Never gonna give you up En 20 lignes gif sauvegarde

Lorsque vous pressentez des difficultés financières pour votre entreprise, quel que soit son statut, sans pour autant être en état de cessation des paiements (passif exigible devenu supérieur à votre actif disponible, justifiant plutôt une demande de redressement judiciaire), l’ouverture d’une procédure de sauvegarde peut vous permettre d’agir en amont. Vous continuerez votre activité tout en bénéficiant d’une suspension des poursuites individuelles et, sauf exception, de l’arrêt du cours des intérêts et majorations. Il vous est quelque temps interdit de payer la quasi-totalité de vos dettes.

Les effets sont ainsi relativement similaires à ceux de la procédure de redressement. La procédure de sauvegarde peut d’ailleurs éventuellement déboucher sur l’ouverture d’un redressement judiciaire si aucun plan dit « de sauvegarde » ne peut être adopté suite à une période d’observation de 6 mois renouvelable (max 18 mois permettant l’étude des possibilités de rétablissement). Le plan de sauvegarde, quant à lui, comporte différentes mesures sensées permettre à l’entreprise de rembourser ses dettes en continuant son activité et en maintenant ses emplois, sur une période maximale de 10 ans.

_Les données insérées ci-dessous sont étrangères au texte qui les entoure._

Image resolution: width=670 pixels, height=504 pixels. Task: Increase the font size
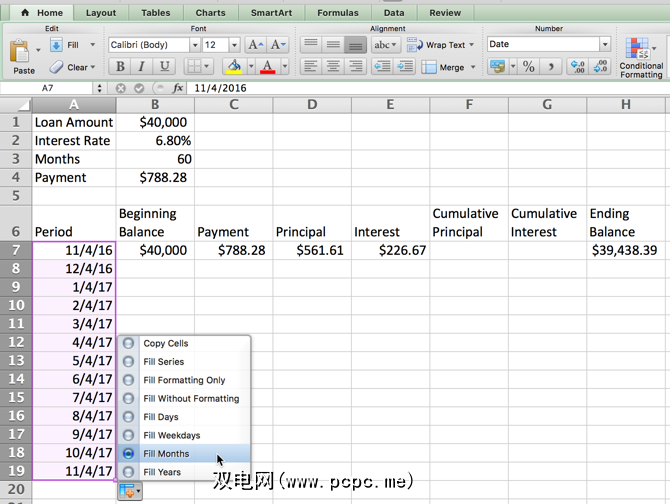[x=255, y=45]
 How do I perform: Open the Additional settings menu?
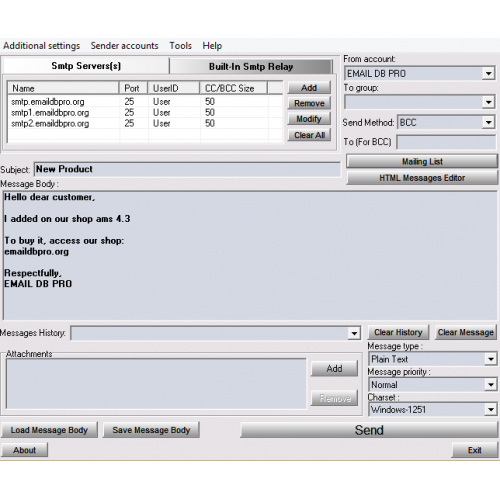coord(42,46)
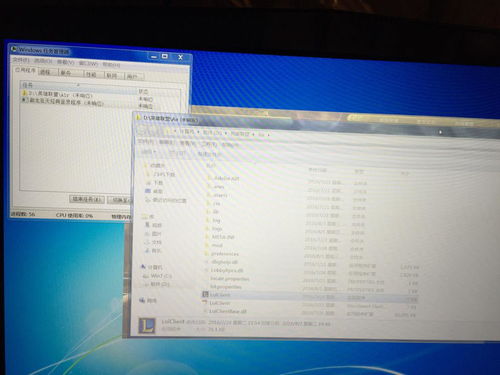Open Desktop (桌面) in favorites sidebar

coord(154,191)
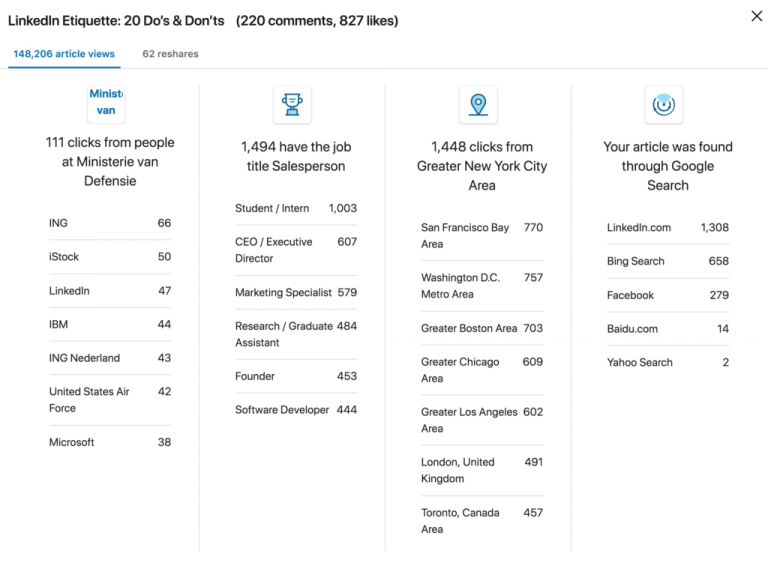Switch to the 62 reshares tab
768x566 pixels.
[170, 54]
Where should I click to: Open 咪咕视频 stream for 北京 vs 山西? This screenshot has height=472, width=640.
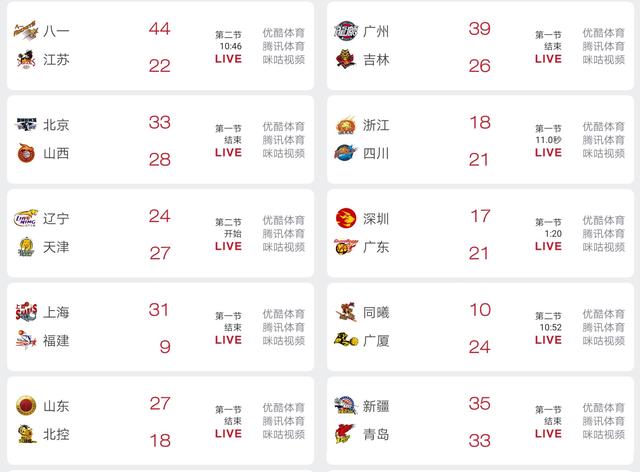(x=283, y=153)
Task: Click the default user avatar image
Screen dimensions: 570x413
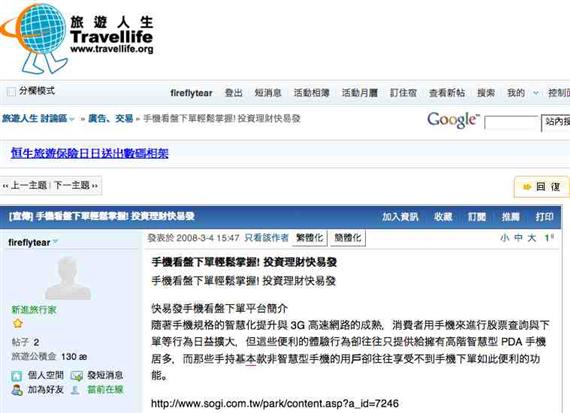Action: click(x=68, y=278)
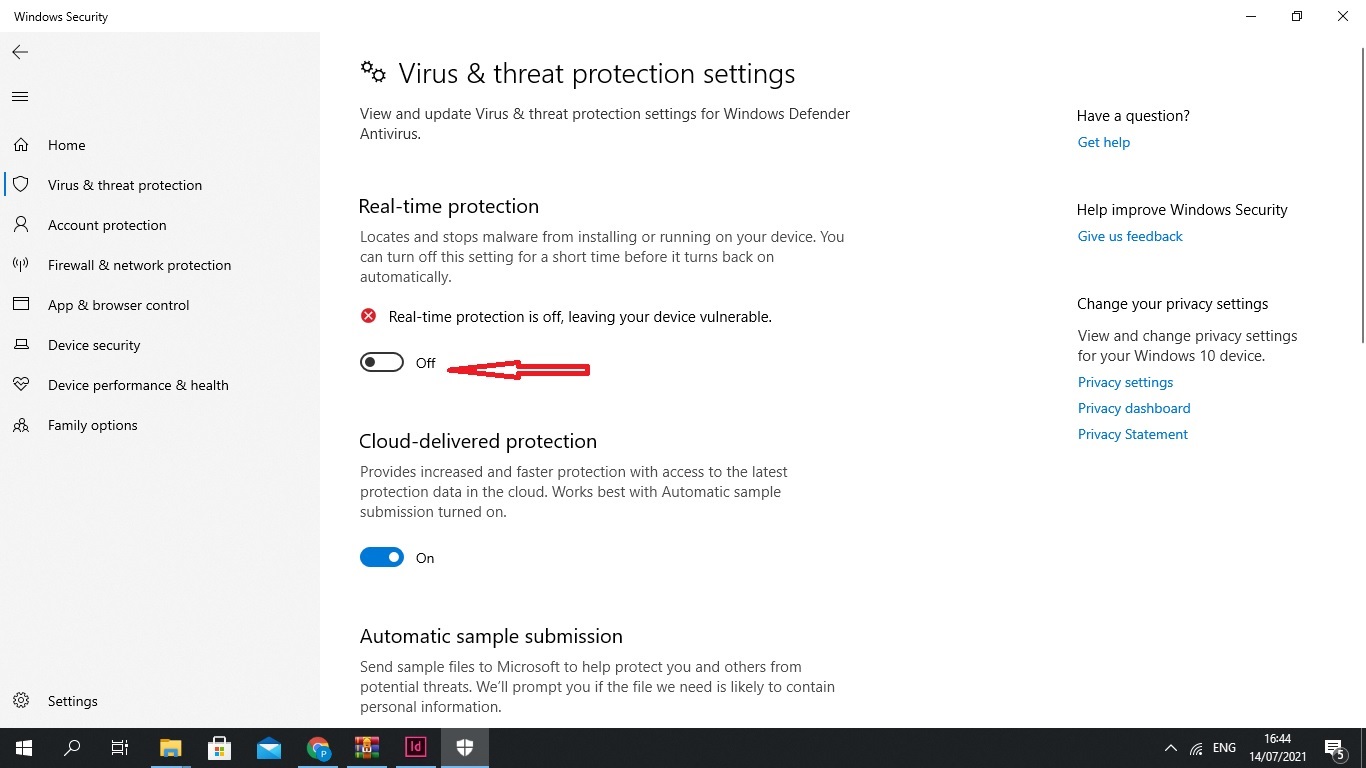
Task: Click the Account protection person icon
Action: coord(21,225)
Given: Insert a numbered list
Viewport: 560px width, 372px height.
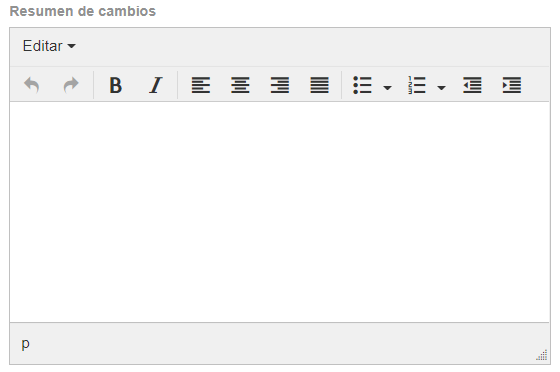Looking at the screenshot, I should click(x=416, y=85).
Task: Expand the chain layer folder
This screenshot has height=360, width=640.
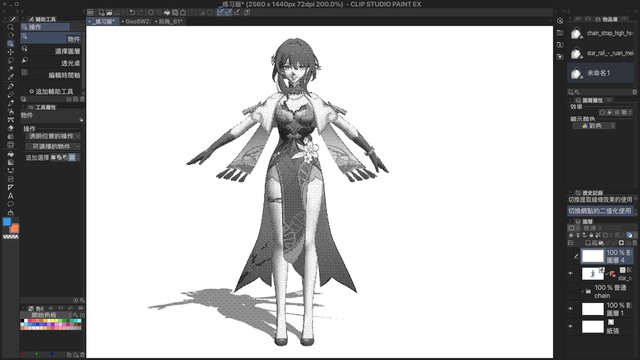Action: pos(582,291)
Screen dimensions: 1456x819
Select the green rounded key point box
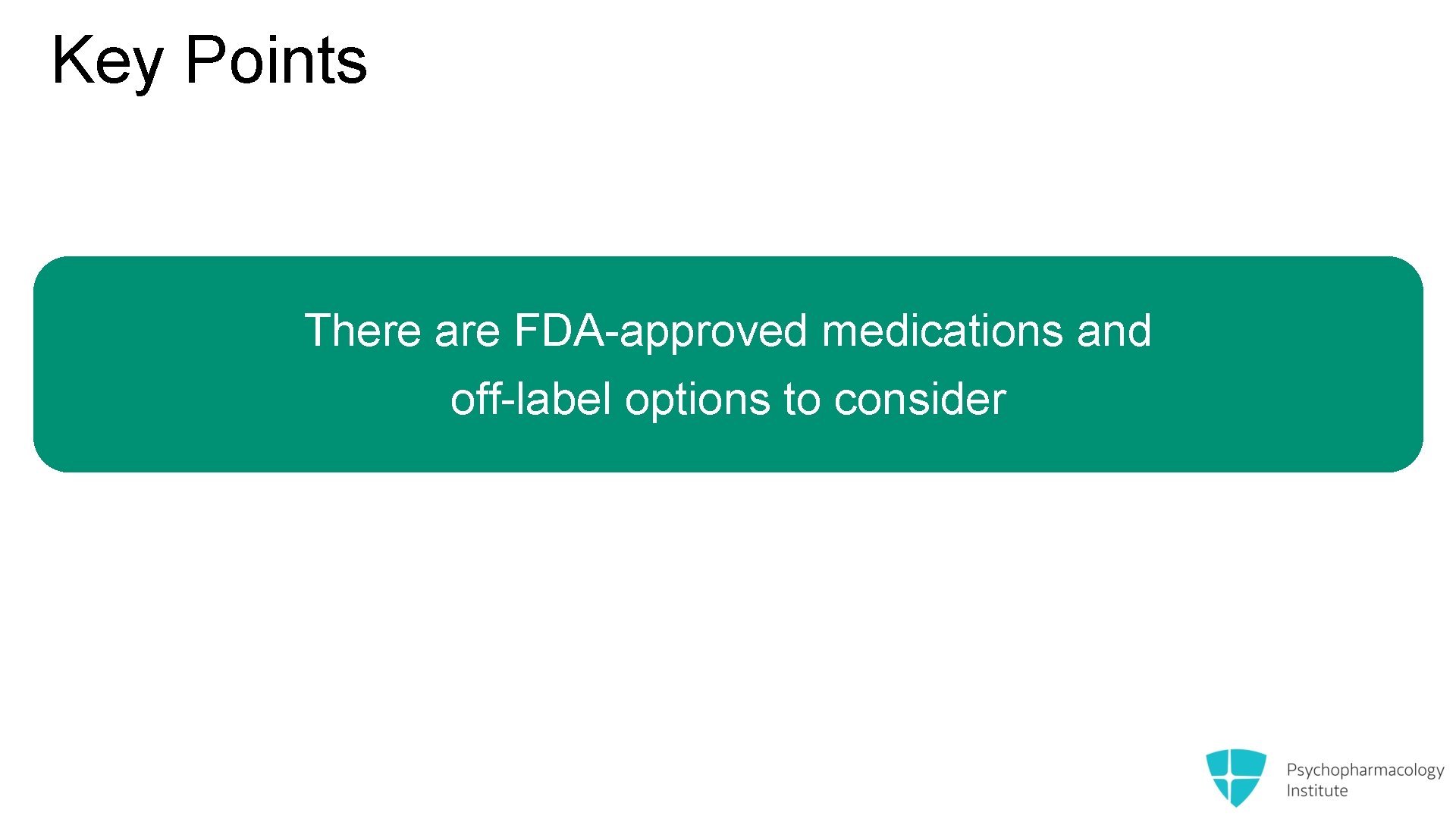(728, 364)
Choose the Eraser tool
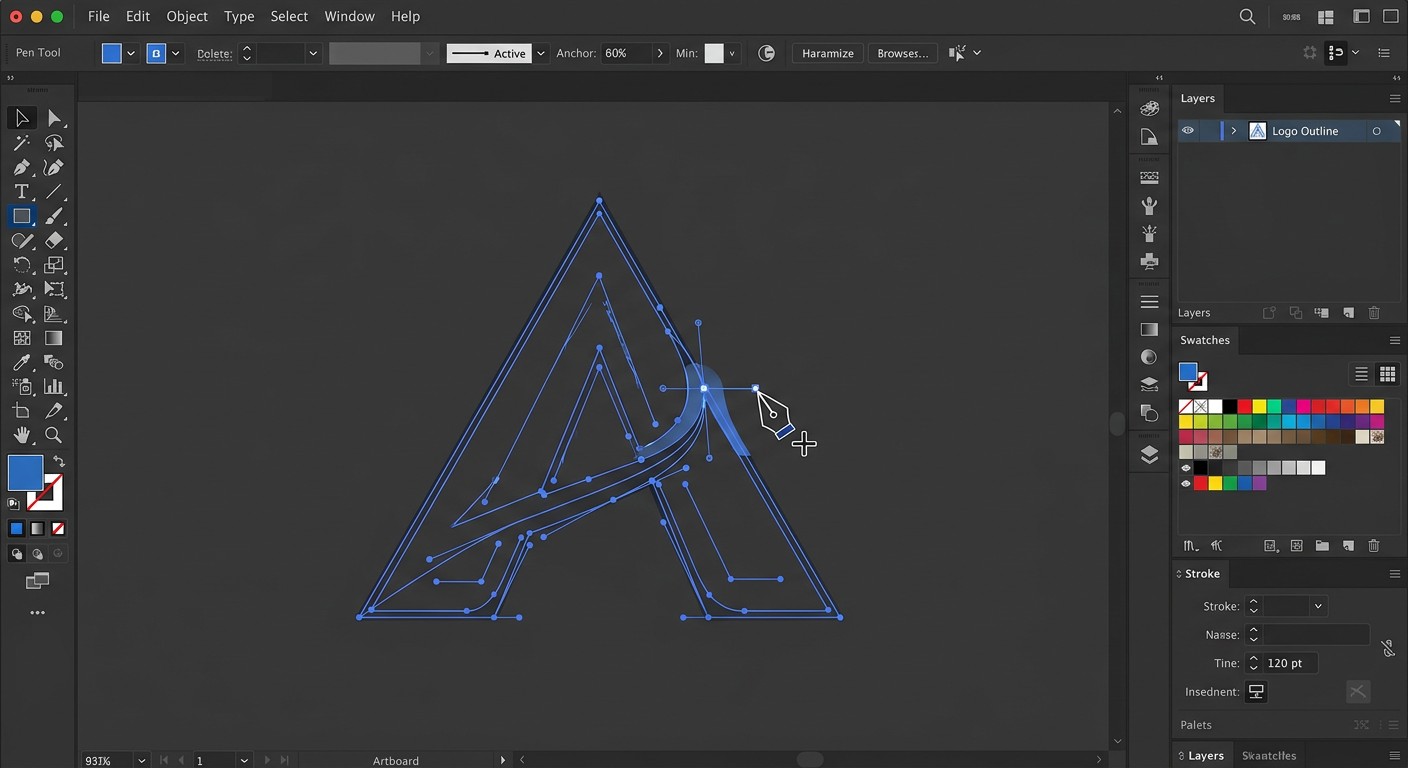The image size is (1408, 768). [54, 241]
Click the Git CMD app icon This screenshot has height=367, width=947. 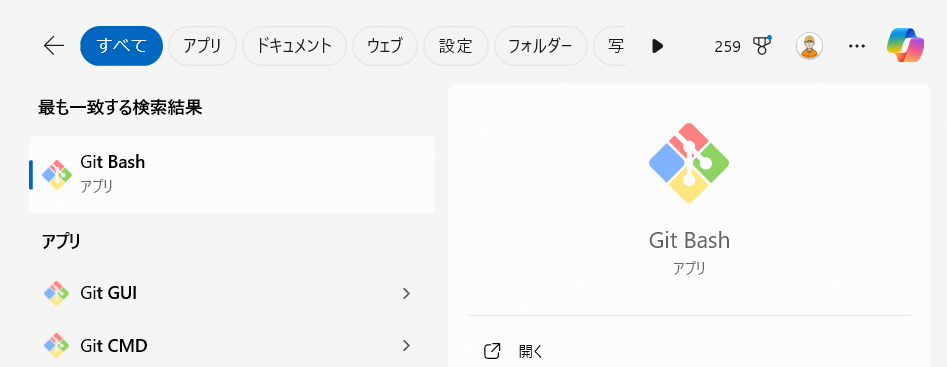(x=56, y=346)
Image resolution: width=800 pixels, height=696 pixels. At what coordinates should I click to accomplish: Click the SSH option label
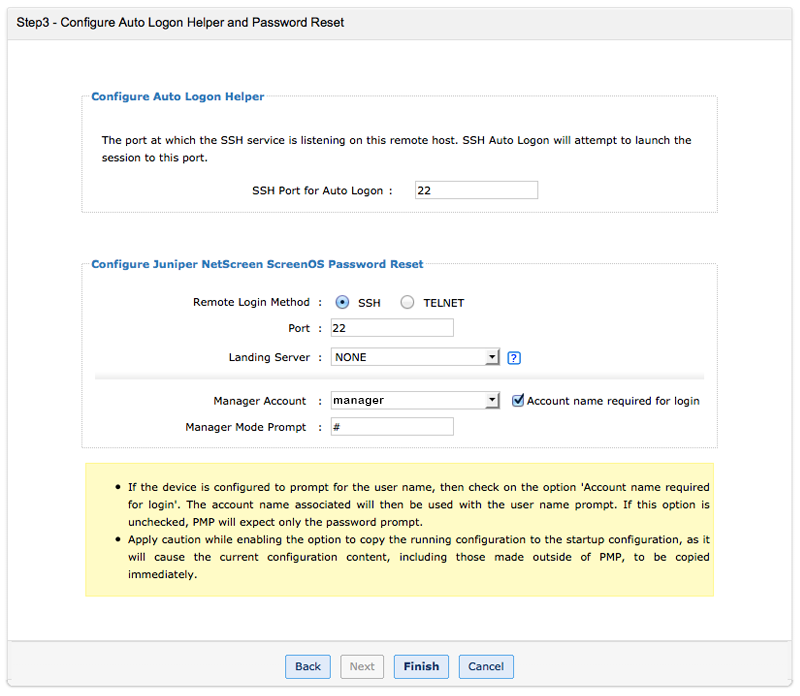pyautogui.click(x=369, y=303)
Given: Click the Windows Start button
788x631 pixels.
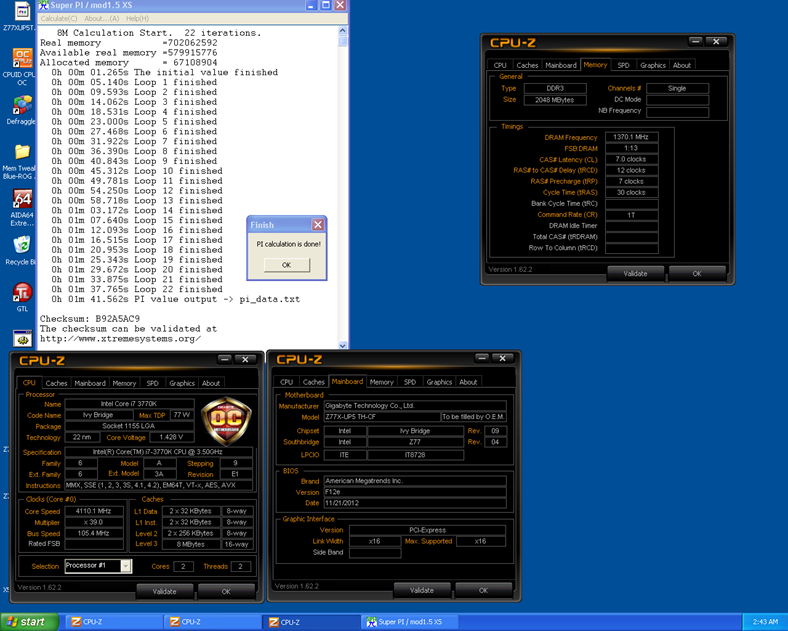Looking at the screenshot, I should pos(27,621).
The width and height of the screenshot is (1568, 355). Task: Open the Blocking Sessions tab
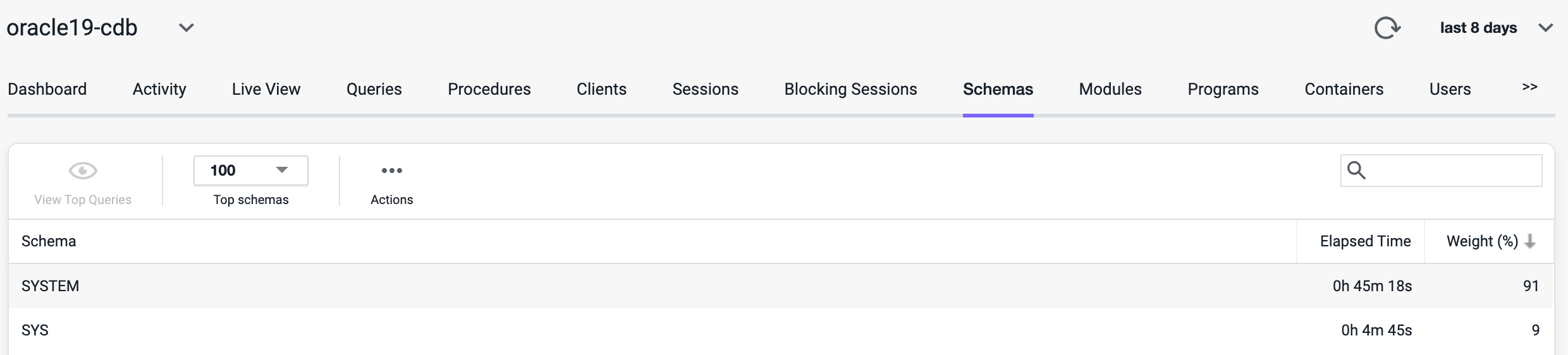(850, 89)
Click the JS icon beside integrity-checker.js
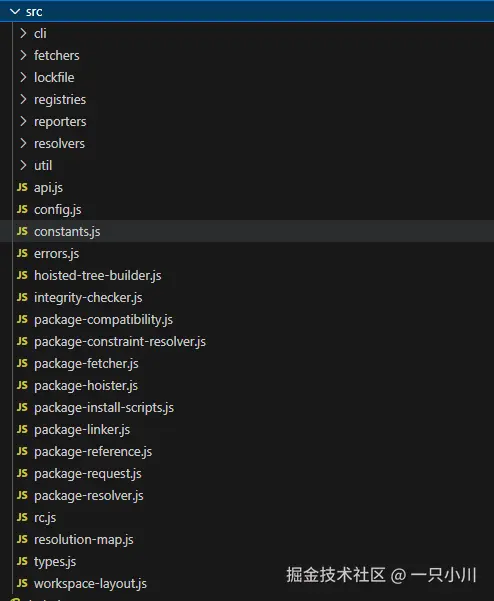 click(22, 297)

La demande d’ouverture de cette procédure préventive est effectuée auprès du Greffe du tribunal de commerce compétent (parfois du greffe du TGI), en plusieurs exemplaires et accompagnée d’un chèque de provision pour couvrir les premiers frais engagés, notamment les insertions au BODACC et aux journaux d’annonces légales. En effet, contrairement à la conciliation et au mandat ad hoc, la procédure n’est pas confidentielle et les tiers sont informés notamment en vue de pouvoir déclarer leurs créances.